When it’s just as quick, and exceedingly simple, to enjoy a dinner of fish, seasonal vegetables, wild rice and fresh salsa – well, I think that’s a winner hands down.
Pick sustainable fish, or catch your own, and experiment with ways to prepare it. Fish should be prepared simply – try grilling, poaching or broiling – or wrap it in a foil pack!
Foil pack fish and Quick Vegetables
This is a dinner that can be ready in 30 minutes. There’s nothing fancy about it; but, you and your family will love it, and it’s endlessly adaptable – feed a crowd or prepare it for dinner alone with a favorite television program.
Simply drizzle a little olive oil over the fish; season with salt, pepper and a little paprika. Add some green onion and garlic cloves for flavor, if you wish.
Seal the foil securely and pop in a 400 degree oven for 20-30 minutes.
At the same time, prepare another foil pack with vegetables. I spray the foil with either olive oil or butter-flavored spray, and drizzle some olive oil over the top, along with a little salt, pepper and garlic powder. Use any vegetables you like: Potatoes, broccoli, squash, onions, carrots, parsnips, green beans, asparagus, sugar snap peas, corn sliced off the cob. Select your favorites or choose two or three based on color or availability. Or, use up your leftovers.
Adjust the oven time based on the kinds of vegetables – carrots and potatoes will require more time than asparagus, yellow squash or peas. Also, smaller vegetable pieces will cook faster than large ones.
You can serve the fish and vegetables alone, or make wild rice or another grain to go with it. It’s a fast, fresh and flavorful dinner either way.
As an added treat, serve the fish with a freshly-made salsa. Here are some favorites:
Tomato/Onion Salsa with Cilantro
Halve a batch of cherry tomatoes and combine with finely chopped onion and cilantro. Add the juice of a medium lime, season with salt and minced garlic and chill to let the flavors meld.
Combine one peeled and diced mango with one diced red bell pepper and 1/2 of a diced red onion. Add the juice of a lime, 1 teaspoon of apple cider vinegar and 1 teaspoon of sugar. You can “personalize” this salsa in a number of ways: Add some diced avocado, a cup of drained and rinsed black beans, or a can of chopped green chiles. Or, if you like a bit of a bite, add some chopped fresh jalapeno for more zip.

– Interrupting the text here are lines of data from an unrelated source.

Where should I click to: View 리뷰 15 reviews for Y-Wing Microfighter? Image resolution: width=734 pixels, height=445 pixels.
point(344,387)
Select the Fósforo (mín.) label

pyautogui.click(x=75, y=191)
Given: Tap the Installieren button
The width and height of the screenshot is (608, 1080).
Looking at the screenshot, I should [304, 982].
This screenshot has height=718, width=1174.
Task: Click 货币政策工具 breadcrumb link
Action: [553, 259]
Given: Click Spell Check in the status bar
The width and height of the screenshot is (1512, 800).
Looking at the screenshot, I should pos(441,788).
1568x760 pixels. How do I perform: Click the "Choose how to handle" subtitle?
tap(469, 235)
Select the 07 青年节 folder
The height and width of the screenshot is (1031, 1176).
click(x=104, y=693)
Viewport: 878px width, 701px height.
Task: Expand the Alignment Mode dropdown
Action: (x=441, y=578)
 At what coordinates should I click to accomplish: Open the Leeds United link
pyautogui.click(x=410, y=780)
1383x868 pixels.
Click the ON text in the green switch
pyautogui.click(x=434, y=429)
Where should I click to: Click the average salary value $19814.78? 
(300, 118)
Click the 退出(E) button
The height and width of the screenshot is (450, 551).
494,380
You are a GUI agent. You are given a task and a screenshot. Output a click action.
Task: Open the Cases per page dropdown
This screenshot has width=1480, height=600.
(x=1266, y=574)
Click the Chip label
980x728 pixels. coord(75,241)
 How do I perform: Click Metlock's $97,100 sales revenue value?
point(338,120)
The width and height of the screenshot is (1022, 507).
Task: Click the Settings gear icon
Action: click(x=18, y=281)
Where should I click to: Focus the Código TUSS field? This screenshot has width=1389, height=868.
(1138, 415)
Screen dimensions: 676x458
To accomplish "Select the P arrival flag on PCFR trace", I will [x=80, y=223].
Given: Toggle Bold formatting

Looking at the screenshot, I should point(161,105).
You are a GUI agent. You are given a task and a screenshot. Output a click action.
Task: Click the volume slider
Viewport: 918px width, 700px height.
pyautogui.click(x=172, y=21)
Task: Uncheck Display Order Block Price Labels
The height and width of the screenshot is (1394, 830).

A third salsa choice is smoother, milder and lends a totally different flavor to the fish. You can also use this one as a dip – try it with crisp corn chips as a low-calorie snack for a fall football game.
2 cups finely chopped, seeded, peeled cucumber, 1/2 cup finely chopped seeded tomatoes, 1/4 cup finely chopped red onion. Follow the recipe here, courtesy of Just a Pinch, and you’ll be delighted with the results. The sour cream and the addition of cumin add an interesting flavor that complements fish very nicely.
Remember that Tilapia is just one of the choices you have for fish – experiment with Pacific halibut or cod, fresh trout or sole and grouper. Learn more about the varieties of fish to purchase or avoid, as rated by Monterey Bay Aquarium.
The listings are updated regularly, usually on a monthly basis. This month, 21 species were removed from the avoidance lists because of changes in the harvesting methods or the supplies.